- **Set problem a**:
In the CoLab setup notes below, rewrite the passage between "## Download the" and "key on hand.", inclusive, with "dataset" changed to "data files".

*** Quoted text ***

# Working in Google CoLab Setup

This sheet gives a detailed explanation and prep work code needed to run the project properly in Google CoLab.  You will need your Kaggle username as well as your Kaggle API key.  Furthermore, when running the lab itself, you might need to decrease the patience (which will affect the end results) for the more complex models. 

## Download the Data

This section goes through preparing the Google CoLab environment to receive and download the dataset from Kaggle.  Again, please note you will need to have your Kaggle username and API key on hand. 

In [None]:
# Imports 

import json
import os
import shutil

import numpy as np
np.random.seed(88)

import tensorflow as tf
tf.random.set_seed(88)

In [None]:
# Prep Google CoLab environment to download data from Kaggle
!mkdir ~/.kaggle
!touch ~/.kaggle/kaggle.json

username = ''  ## Your Kaggle username
api_key = ''  ## Your Kaggle API key

api_token = {"username": username,
             "key": api_key}

with open('/root/.kaggle/kaggle.json', 'w') as file:
    json.dump(api_token, file)

!chmod 600 ~/.kaggle/kaggle.json

In [None]:
# Download the dataset from Kaggle
!kaggle datasets download -d paultimothymooney/chest-xray-pneumonia

In [1]:
# This cell unzips the downloaded data
shutil.unpack_archive('chest-xray-pneumonia.zip', '/content')

## Preview the Data

The Original Dataset is already presorted into train/validate/test groups.  However, less than 1% of the data was assigned to the validation folder.  For the purposes of this project, approximately 10% of the images from the train set were transferred to the validation set to get closer to an 80/10/10 split between the train/validate/test groups.

***

- **Set problem b**:
Copy out the rows below, unchanged, between the lines holding "Where should I click to: Click the build" and "Click the +8.3", inclusive.

*** Input ***

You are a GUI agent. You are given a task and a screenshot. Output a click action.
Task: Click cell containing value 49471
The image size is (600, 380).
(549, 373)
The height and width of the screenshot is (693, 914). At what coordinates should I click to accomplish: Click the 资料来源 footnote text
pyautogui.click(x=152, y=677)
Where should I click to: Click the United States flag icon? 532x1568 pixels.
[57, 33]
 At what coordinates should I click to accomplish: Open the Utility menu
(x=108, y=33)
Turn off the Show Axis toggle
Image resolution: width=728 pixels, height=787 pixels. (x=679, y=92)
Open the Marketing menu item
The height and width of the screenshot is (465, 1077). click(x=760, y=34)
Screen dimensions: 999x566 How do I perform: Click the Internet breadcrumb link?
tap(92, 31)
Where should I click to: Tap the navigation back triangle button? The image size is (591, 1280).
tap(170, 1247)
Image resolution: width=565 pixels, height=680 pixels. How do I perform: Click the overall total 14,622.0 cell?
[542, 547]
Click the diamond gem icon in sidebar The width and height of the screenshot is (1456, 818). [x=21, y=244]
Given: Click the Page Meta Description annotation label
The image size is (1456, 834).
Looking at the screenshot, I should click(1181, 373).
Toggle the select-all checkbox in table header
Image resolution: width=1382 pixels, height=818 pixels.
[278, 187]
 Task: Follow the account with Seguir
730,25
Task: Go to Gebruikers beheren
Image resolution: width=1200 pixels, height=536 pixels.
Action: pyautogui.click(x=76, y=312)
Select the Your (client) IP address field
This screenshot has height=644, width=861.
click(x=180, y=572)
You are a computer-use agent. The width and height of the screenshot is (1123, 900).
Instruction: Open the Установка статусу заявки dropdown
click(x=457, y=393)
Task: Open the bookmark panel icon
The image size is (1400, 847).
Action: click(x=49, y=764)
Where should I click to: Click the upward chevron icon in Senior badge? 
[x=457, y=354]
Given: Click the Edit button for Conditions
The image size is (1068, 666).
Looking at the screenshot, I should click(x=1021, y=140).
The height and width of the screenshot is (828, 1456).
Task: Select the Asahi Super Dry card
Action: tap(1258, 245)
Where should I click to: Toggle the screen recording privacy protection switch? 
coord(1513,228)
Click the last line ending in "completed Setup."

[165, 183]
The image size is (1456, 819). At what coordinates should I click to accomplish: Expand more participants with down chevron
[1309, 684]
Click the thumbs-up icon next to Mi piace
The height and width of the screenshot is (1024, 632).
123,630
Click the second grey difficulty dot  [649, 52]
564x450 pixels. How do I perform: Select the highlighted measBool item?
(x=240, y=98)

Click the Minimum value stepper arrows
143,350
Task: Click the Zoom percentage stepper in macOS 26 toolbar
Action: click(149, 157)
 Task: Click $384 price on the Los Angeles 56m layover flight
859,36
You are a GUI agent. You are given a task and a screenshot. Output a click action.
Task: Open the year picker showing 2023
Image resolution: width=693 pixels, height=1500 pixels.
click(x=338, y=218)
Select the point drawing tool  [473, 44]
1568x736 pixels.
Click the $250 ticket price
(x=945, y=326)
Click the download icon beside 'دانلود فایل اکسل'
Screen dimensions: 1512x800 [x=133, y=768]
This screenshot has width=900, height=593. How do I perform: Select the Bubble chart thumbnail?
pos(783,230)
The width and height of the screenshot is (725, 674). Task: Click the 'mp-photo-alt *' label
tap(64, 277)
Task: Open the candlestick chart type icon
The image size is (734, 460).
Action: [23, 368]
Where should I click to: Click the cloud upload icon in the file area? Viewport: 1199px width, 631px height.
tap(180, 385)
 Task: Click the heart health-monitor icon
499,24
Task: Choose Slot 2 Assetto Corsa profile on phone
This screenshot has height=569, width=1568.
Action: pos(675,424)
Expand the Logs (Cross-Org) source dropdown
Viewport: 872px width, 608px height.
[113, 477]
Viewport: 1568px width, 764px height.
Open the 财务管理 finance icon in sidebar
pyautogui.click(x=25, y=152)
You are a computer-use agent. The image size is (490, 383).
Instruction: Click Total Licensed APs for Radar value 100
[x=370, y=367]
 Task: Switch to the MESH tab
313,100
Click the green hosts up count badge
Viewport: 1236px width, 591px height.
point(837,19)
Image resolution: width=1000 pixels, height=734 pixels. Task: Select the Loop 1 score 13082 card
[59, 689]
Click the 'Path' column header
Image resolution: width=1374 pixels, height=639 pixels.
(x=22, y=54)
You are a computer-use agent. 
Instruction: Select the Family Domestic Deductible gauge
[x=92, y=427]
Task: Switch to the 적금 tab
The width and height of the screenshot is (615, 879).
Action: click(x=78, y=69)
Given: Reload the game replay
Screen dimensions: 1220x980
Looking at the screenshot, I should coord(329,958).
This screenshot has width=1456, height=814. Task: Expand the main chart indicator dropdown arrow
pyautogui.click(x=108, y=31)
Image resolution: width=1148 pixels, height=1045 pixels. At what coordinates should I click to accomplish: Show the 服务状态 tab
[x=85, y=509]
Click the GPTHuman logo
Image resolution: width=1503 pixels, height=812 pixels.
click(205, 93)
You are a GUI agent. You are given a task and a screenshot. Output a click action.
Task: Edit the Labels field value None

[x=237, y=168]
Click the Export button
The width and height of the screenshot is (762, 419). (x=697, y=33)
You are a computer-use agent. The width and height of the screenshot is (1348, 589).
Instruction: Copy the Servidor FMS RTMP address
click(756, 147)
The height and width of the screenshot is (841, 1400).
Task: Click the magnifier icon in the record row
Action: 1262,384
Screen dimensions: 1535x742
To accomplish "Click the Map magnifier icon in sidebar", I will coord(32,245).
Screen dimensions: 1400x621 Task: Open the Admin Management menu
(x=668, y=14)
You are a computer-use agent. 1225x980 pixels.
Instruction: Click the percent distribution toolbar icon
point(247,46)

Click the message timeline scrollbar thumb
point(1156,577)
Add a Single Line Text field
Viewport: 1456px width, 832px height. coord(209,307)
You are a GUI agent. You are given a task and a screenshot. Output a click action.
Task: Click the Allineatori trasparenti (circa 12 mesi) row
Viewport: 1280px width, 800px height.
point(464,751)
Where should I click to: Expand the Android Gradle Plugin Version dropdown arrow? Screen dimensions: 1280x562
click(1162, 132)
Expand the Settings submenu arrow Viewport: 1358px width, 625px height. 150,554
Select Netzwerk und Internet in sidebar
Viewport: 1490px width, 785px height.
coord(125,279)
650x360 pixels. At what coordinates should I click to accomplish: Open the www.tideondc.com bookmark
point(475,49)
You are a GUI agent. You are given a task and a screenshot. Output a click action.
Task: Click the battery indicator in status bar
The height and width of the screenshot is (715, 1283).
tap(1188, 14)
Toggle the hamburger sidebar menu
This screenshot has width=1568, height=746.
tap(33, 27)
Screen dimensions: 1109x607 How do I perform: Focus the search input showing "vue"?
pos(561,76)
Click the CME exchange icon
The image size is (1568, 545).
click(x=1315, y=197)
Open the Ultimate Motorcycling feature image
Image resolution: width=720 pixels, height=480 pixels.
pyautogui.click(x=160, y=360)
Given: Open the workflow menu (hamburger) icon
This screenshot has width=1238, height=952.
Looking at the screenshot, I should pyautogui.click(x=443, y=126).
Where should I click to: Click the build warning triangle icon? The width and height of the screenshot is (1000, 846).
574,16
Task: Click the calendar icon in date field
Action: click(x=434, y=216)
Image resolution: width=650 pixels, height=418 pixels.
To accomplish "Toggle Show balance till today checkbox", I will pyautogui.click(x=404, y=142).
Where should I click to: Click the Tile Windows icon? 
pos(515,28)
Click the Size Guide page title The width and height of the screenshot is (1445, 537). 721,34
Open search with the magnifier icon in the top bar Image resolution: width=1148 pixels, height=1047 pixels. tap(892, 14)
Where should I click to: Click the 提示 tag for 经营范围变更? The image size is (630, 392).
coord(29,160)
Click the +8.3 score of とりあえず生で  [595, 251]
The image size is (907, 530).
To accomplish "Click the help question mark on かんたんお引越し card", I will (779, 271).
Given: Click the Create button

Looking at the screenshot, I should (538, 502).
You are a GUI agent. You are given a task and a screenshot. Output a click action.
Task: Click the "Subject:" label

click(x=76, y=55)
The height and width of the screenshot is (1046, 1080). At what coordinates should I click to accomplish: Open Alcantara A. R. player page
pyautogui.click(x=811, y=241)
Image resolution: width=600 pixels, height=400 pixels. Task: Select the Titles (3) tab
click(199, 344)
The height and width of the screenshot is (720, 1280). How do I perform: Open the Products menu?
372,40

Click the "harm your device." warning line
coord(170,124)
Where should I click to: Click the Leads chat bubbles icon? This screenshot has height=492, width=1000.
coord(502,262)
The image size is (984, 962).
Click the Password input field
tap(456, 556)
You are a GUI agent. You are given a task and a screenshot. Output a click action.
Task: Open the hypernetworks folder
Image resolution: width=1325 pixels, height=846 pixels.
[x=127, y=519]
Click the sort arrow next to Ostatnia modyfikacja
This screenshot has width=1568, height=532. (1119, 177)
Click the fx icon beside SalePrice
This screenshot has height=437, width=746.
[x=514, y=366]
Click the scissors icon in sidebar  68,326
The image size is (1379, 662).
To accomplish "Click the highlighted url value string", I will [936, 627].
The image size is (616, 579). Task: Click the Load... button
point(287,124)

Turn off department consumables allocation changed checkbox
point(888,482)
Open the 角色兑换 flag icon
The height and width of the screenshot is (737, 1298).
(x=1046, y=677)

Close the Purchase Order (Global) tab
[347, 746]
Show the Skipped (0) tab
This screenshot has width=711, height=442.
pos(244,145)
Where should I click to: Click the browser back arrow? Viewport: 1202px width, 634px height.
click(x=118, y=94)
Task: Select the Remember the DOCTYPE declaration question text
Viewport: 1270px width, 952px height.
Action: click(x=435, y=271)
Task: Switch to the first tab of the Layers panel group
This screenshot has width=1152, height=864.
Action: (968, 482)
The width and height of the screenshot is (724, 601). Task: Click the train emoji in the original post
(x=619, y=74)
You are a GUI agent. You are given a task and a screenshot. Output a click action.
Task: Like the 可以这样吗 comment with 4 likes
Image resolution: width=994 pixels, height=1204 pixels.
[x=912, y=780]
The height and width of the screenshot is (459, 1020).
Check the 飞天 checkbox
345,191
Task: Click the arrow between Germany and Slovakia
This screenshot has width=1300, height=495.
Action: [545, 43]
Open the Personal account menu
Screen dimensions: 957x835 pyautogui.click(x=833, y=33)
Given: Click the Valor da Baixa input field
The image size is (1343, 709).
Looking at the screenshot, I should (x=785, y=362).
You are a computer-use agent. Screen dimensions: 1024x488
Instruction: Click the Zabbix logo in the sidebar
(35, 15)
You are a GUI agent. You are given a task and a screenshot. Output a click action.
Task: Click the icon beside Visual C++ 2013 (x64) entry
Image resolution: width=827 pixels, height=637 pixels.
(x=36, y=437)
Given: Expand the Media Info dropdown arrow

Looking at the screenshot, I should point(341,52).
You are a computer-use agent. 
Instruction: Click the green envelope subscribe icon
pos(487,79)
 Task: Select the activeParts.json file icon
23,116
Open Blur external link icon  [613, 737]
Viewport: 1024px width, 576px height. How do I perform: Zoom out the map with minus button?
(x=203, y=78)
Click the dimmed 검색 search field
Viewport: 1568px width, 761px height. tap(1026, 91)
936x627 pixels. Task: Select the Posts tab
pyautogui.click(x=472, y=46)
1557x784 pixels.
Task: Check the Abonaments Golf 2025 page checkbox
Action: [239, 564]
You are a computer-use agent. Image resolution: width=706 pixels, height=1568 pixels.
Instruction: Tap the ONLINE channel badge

***

- **Written answer a**:
## Download the Data

This section goes through preparing the Google CoLab environment to receive and download the data files from Kaggle.  Again, please note you will need to have your Kaggle username and API key on hand.

- **Written answer b**:
Where should I click to: Click the build warning triangle icon? The width and height of the screenshot is (1000, 846).
574,16
Task: Click the calendar icon in date field
Action: click(x=434, y=216)
Image resolution: width=650 pixels, height=418 pixels.
To accomplish "Toggle Show balance till today checkbox", I will pyautogui.click(x=404, y=142).
Where should I click to: Click the Tile Windows icon? 
pos(515,28)
Click the Size Guide page title The width and height of the screenshot is (1445, 537). 721,34
Open search with the magnifier icon in the top bar Image resolution: width=1148 pixels, height=1047 pixels. tap(892, 14)
Where should I click to: Click the 提示 tag for 经营范围变更? The image size is (630, 392).
coord(29,160)
Click the +8.3 score of とりあえず生で  [595, 251]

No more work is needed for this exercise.